Data Science Bowl 2017

Description

This code is for training a 3D Convolutional Neural Network on the LUNA16 dataset in order to detect malignant nodules. I am hopeful that this can be used as the first step towards solving the DSB 2017 challenge.

What it does

As given, the code does not make predictions on the DSB dataset provided by Kaggle. What it does do is build a model to predict the probability that a 64mm x 64mm x 64mm chunk of tissue contains a malignant nodule. The model is trained on the LUNA16 dataset, which includes labels that identify nodule locations in 3D space. The DSB dataset on the other hand, comes with binary labels and is not suitable for training such a model (using LUNA16 data is allowed per the contest rules).

During data preparation, the images are converted to 3D data and segmented to eliminate non-lung tissue. The segmentation algorithm used is rather simplistic and in fact fails in about 10% of the cases. The entire image is used when a segmentation failure is detected.

During training, chunks are extracted based on the coordinates given in annotations_excluded.csv (this has both positive and negative locations). Dimension shuffling is used randomly to augment the training set. To minimize overfitting further, some amount of jitter is applied to the coordinates.

Here's a visualization of the first eight chunks extracted from the first sample in the training set (it is quite easy to spot the nodule).

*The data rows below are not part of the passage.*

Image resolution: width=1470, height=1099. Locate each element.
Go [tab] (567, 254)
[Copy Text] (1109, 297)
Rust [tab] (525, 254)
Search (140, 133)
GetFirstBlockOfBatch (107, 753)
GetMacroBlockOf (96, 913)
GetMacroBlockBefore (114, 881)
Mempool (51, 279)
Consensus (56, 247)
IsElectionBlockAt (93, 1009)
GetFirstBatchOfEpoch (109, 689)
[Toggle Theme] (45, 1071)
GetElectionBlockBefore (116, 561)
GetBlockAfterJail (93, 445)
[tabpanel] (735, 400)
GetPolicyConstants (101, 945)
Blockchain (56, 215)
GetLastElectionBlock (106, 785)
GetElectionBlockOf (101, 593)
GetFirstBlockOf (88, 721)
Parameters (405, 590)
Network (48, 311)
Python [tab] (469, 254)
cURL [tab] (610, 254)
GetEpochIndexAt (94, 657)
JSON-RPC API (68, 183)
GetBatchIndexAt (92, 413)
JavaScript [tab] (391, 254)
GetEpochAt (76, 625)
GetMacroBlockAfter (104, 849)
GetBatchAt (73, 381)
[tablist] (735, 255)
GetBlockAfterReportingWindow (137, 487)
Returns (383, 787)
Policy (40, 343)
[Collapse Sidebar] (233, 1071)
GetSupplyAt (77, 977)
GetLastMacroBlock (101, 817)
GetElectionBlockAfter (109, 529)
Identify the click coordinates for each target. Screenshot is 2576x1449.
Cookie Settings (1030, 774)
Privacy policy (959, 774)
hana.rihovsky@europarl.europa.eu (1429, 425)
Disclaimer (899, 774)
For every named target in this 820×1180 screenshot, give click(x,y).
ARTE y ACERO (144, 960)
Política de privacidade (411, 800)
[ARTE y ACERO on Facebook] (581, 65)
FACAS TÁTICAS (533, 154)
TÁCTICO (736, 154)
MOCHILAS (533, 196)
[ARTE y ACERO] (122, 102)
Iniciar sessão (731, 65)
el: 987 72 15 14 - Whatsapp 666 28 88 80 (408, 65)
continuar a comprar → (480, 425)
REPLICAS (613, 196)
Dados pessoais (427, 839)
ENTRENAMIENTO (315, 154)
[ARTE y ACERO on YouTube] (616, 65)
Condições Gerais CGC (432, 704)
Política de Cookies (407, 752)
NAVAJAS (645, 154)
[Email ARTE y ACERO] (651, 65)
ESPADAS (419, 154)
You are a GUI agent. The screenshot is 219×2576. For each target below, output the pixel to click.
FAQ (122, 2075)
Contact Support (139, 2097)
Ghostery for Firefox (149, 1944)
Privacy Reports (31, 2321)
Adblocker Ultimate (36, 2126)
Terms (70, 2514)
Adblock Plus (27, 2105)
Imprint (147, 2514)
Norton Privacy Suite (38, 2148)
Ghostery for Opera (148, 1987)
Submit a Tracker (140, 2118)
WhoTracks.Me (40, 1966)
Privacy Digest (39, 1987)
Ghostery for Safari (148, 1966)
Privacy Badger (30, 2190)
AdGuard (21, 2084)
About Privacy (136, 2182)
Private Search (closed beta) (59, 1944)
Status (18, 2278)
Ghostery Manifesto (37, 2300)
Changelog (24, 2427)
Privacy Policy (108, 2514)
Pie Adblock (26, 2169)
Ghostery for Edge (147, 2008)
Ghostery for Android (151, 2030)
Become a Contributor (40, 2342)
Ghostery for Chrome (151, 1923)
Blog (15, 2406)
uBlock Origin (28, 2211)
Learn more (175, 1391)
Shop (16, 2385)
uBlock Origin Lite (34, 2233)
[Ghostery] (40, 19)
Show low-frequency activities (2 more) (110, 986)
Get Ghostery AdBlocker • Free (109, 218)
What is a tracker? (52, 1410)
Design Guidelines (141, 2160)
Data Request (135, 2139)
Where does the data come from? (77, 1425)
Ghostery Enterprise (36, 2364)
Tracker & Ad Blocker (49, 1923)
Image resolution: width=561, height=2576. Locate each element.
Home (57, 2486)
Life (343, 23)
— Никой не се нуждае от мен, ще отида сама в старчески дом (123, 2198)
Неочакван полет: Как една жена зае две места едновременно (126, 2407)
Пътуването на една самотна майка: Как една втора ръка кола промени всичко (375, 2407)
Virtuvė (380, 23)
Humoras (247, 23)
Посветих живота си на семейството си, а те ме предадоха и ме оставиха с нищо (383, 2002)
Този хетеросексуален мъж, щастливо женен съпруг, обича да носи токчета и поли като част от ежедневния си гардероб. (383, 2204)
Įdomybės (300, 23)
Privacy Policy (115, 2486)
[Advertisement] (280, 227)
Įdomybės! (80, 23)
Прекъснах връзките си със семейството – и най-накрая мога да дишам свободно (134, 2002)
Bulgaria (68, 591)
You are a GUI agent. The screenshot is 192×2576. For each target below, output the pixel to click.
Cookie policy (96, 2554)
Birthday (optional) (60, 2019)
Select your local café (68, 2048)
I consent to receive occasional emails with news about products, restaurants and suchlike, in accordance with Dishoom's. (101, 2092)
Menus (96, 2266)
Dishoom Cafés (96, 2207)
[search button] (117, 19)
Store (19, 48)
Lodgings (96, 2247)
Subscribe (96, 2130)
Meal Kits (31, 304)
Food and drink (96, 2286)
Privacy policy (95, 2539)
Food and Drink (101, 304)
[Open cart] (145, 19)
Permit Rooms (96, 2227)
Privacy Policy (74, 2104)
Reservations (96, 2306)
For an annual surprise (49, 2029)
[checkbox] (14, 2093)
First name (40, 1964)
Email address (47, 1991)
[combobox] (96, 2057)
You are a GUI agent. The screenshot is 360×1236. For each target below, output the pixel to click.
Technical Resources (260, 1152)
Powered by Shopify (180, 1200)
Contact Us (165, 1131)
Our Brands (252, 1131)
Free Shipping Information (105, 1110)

The chunks can be downloaded in video form from the visuals directory. The file train-vid.avi contains the entire 3D sample from which the above chunks were obtained. Since this is a positive sample, all of the chunks derived from it are assigned a label of 1. A label of 0 is assigned to all chunks extracted from negative samples. 80% of the training set is thus used to train the network to perform a binary classification. The model is validated on the rest of the data and a log loss of 0.3080 is observed after six epochs of training.

Where to go from here

Once you have trained a model by following the recipe given in the Usage section below, there are a couple of possible ways to proceed with the DSB challenge.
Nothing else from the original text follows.